Segment Start: Study text

Holy Cross Greek Orthodox Church
We are a community of Orthodox Christians struggling to 'work out our own salvation with fear and trembling' (cf. Philippians 2:12). We are Greeks, Cypriots and non-Greeks; American converts to the Orthodox Christian faith; immigrants from various nations; and our children and grandchildren.
We live, teach and worship according to the traditions (cf. II Thessalonians 2:15) of the ancient, apostolic churches of the eastern Mediterranean evangelized by the Apostles in the first century AD, as documented in the New Testament book of The Acts of the Apostles.
We worship in both Greek and English:
- Greek (the ancient world's lingua franca or 'common tongue'), to preserve and celebrate the language of the Septuagint Old Testament and the New Testament, the Church’s Ecumenical Councils and many of her theologians and saints, as well as the immigrant founders of this parish; and
- English (the lingua franca or 'common tongue' of this parish, Stroudsburg, Pennsylvania, the diverse peoples of North America, and the world today), in obedience to the biblical commands to “pray with understanding” and to “teach all nations” (1 Corinthians 14:15, Matthew 28:19).
(Constantinople – also named "New Rome" – was founded in 324 AD by the Emperor St. Constantine the Great on the site of the ancient Greek city of Byzantium as the new, Christian capital of the Roman Empire. This Christian Roman Empire endured in the East until its capital fell to the Ottoman Turks in 1453 AD – long after "Old Rome" and the Western Roman Empire had fallen.)
Mission Statement
“The mission of the Greek Orthodox Archdiocese of America” – and therefore the mission of Holy Cross in Stroudsburg – “is to proclaim the Gospel of Christ, to teach and spread the Orthodox Christian Faith, to energize, cultivate, and guide the life of the Church in the United States of America according to the Orthodox Christian Faith and Tradition.”
“The Greek Orthodox Church in America sanctifies the faithful through divine worship, especially the Holy Eucharist and other Sacraments, building the spiritual and ethical life of the faithful in accordance with the Holy Scriptures, Sacred Tradition, the doctrines and canons of the Ecumenical and local Councils, the canons of the Holy Apostles and the Fathers of the Church and of all other Councils recognized by the Orthodox Church.” Our mission is to serve “as a beacon, carrier, and witness of the message of Christ to all persons who live in the United States of America, through divine worship, preaching, teaching, and living of the Orthodox Christian Faith.”
Our Parish Feast: The Exaltation of the Cross
Our church is dedicated to the Feast of the Exaltation of the Venerable and Life-Giving Cross (September 14), which commemorates the rediscovery of the wood of the Cross upon which the God-man, Jesus Christ, was crucified.

Segment End: Study text
Segment Start: Records shown

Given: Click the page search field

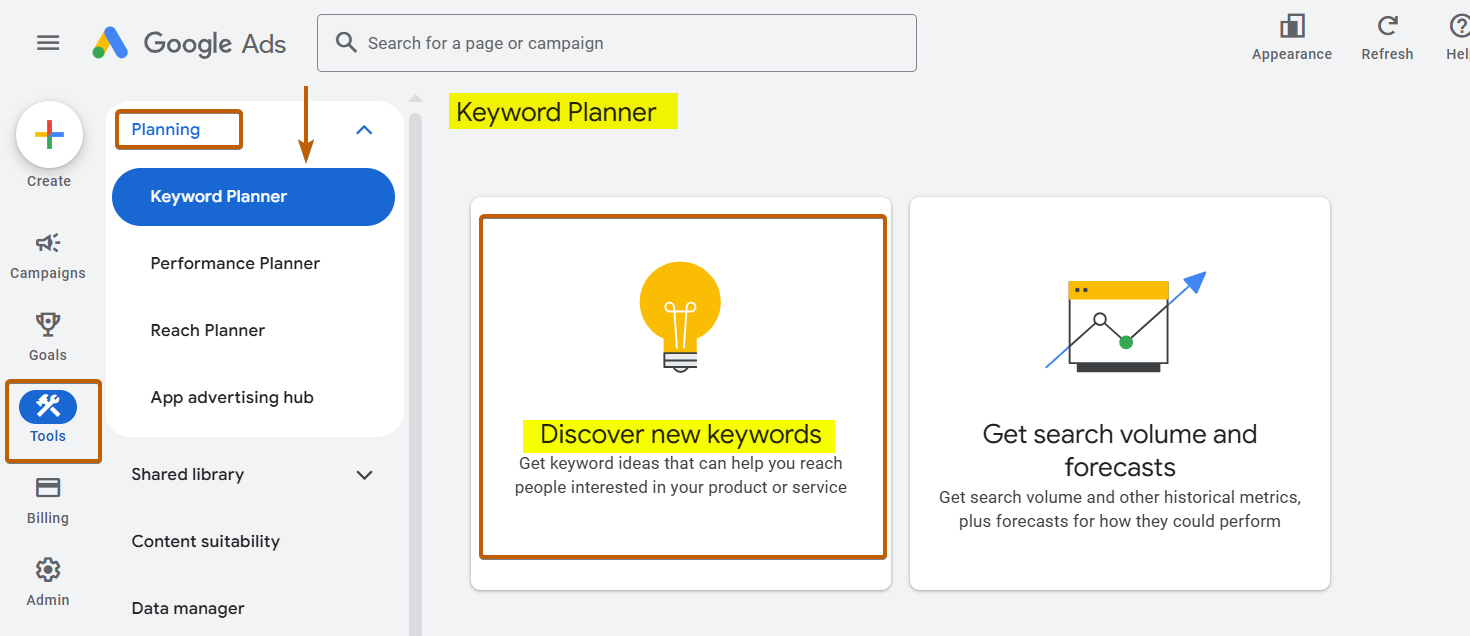Looking at the screenshot, I should 616,43.
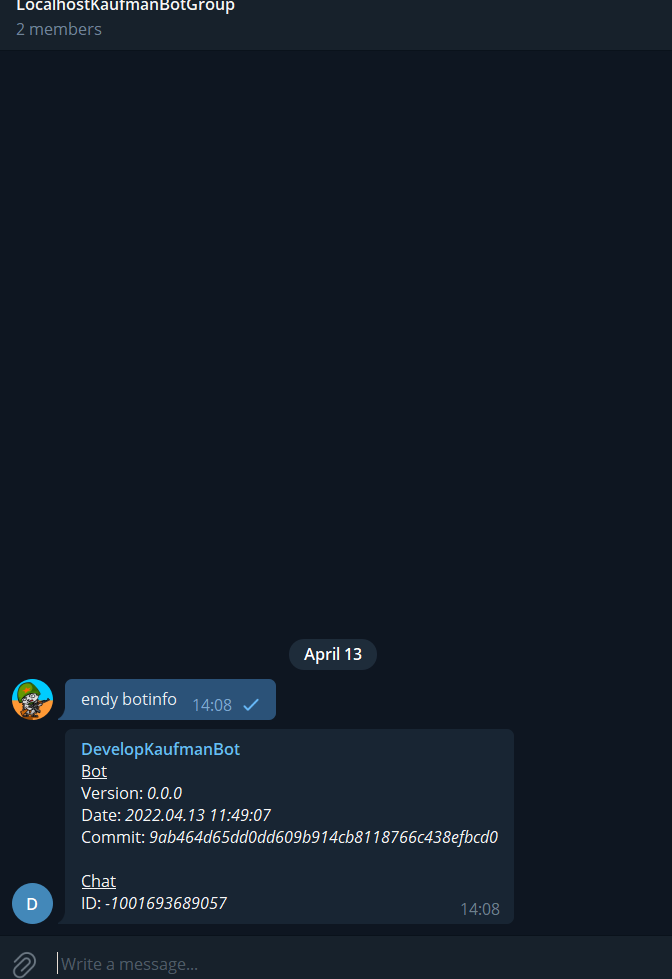Click the bot reply 14:08 timestamp
Image resolution: width=672 pixels, height=979 pixels.
(x=480, y=909)
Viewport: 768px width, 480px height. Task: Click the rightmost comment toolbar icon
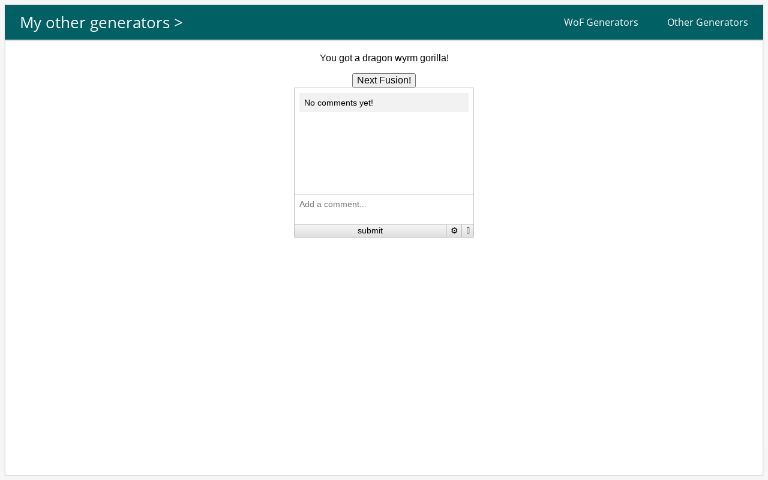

Segment End: Records shown

[Work request A]:
Answer these from the Holy Cross Church text, one line each, marked (i), (ii), (iii):
(i) In which two languages does the parish worship?
(ii) In what year was Constantinople founded?
(iii) On what date does the parish feast fall?
[Work request B]: Carry on with the Holy Cross Church text after its last sentence.

[Result A]:
(i) Greek and English
(ii) 324 AD
(iii) September 14

[Result B]:
The Reading for our patronal feast day tells us: "Saint Helen, the mother of Saint Constantine the Great, when she was already advanced in years, undertook, in her great piety, the hardships of a journey to Jerusalem in search of the cross, about the year 325. A temple to Aphrodite had been raised up by the Emperor Hadrian upon Golgotha, to defile and cover with oblivion the place where the saving Passion had been suffered. The venerable Helen had the statue of Aphrodite destroyed, and the earth removed, revealing the Tomb of our Lord, and three crosses. Of these, it was believed that one must be that of our Lord, the other two of the thieves crucified with Him; but Saint Helen was at a loss which one might be the Wood of our salvation. At the inspiration of Saint Macarius, Archbishop of Jerusalem, a lady of Jerusalem, who was already at the point of death from a certain disease, was brought to touch the crosses, and as soon as she came near to the Cross of our Lord, she was made perfectly whole. Consequently, the precious Cross was lifted on high by Archbishop Macarius of Jerusalem; as he stood on the ambo, and when the people beheld it, they cried out, "Lord have mercy." It should be noted that after its discovery, a portion of the venerable Cross was taken to Constantinople as a blessing. The rest was left in Jerusalem in the magnificent church built by Saint Helen, until the year 614. At that time, the Persians plundered Palestine and took the Cross to their own country (see Jan. 22, Saint Anastasius the Persian). Late, in the year 628, Emperor Heraclius set out on a military campaign, retrieved the Cross, and after bringing it to Constantinople, himself escorted it back to Jerusalem, where he restored it to its place."
The Orthodox Church
Our parish, the Metropolis of Pittsburgh, the Greek Archdiocese and the Ecumenical Patriarchate are in full communion with the ancient, apostolic Orthodox Christian Churches of Alexandria (Egypt), Antioch (Syria and Lebanon), Jerusalem (Israel/Palestine), Greece, Cyprus, and the Republic of Georgia, as well as their missionary 'daughter churches' in Russia, Ukraine and Belarus, Serbia, Romania, Moldova, Bulgaria, Albania, Poland, the Czech Republic and Slovakia, and North America (the 'Orthodox Church in America'), Japan, and with communities in Western Europe, Australia, the Americas, Africa and Asia. The Orthodox Church is the second largest Christian communion in the world behind the Roman Catholic church and ahead of the Lutheran and Anglican churches – none of which are in communion with the Orthodox Church.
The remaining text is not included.